**Task details**
Copy out the whole listing exactly as written, leaving the pictures behind.

**Data to use**
————
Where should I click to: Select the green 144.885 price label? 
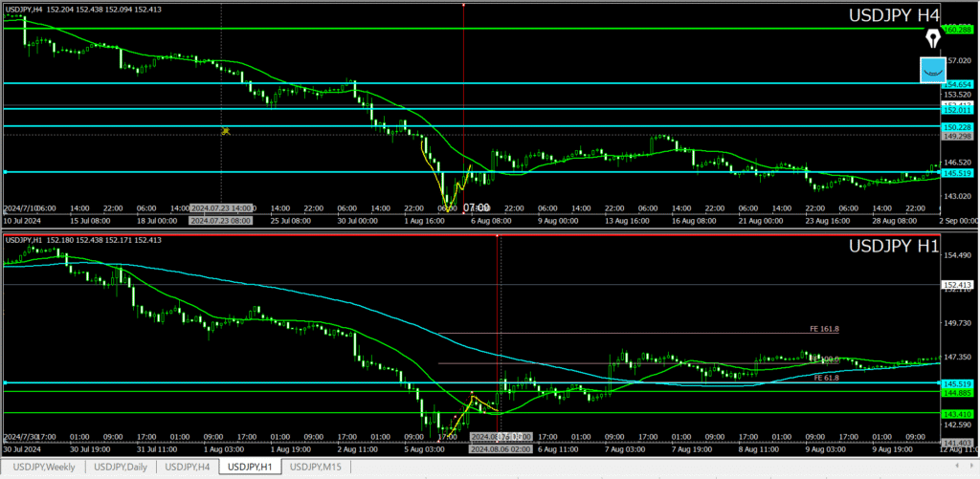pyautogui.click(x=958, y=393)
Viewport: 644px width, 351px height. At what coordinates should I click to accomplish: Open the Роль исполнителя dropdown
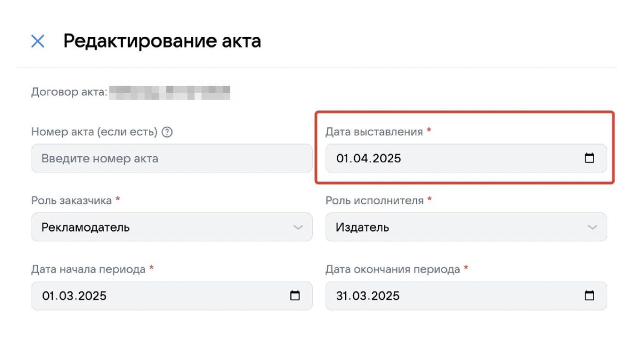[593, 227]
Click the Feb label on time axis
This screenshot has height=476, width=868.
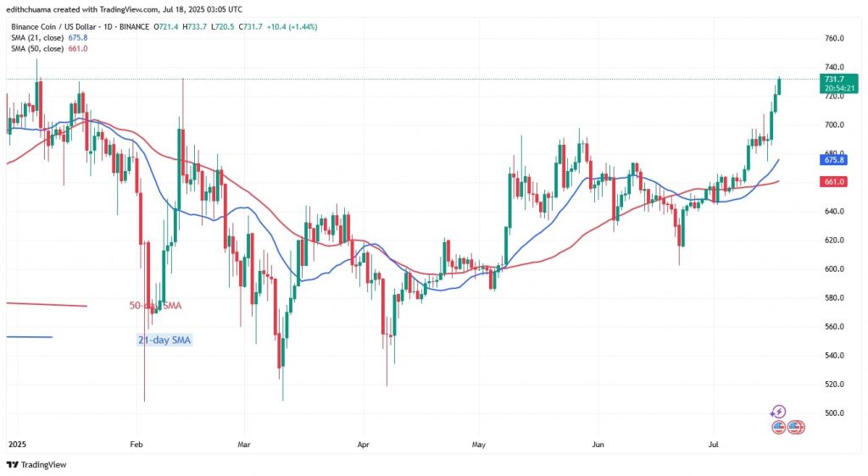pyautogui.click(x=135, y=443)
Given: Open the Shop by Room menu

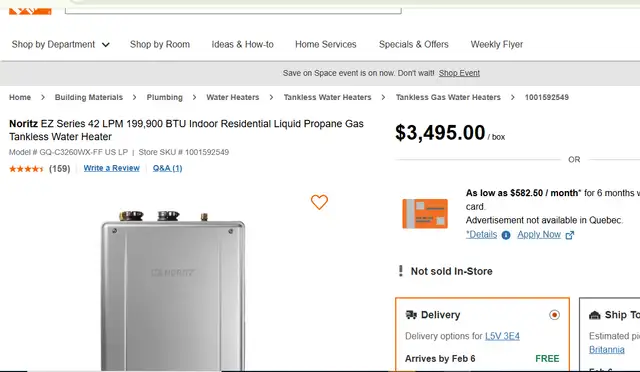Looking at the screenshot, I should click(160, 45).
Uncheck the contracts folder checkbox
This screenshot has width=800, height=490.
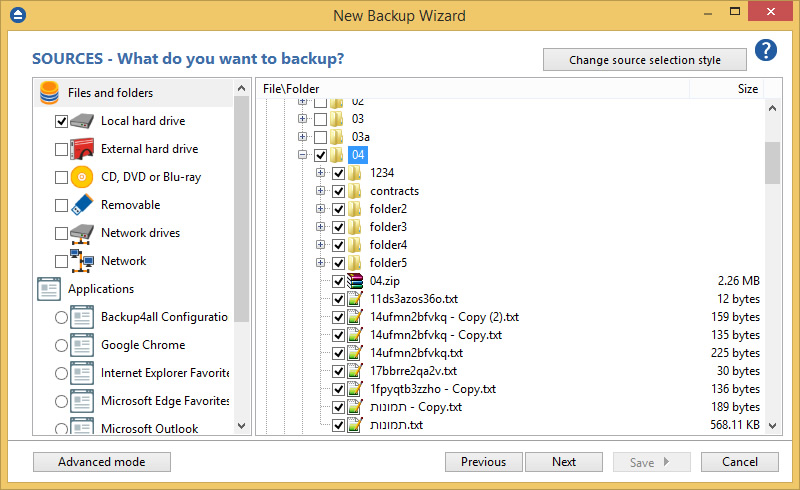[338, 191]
————
**Answer space**
Where should I click to: Select the green 144.885 price label? 
pyautogui.click(x=958, y=393)
Viewport: 644px width, 351px height. At what coordinates should I click to accomplish: Open the Роль исполнителя dropdown
[593, 227]
Click the Feb label on time axis
This screenshot has height=476, width=868.
pyautogui.click(x=135, y=443)
Given: Open the Shop by Room menu

Looking at the screenshot, I should click(160, 45).
Uncheck the contracts folder checkbox
This screenshot has width=800, height=490.
[338, 191]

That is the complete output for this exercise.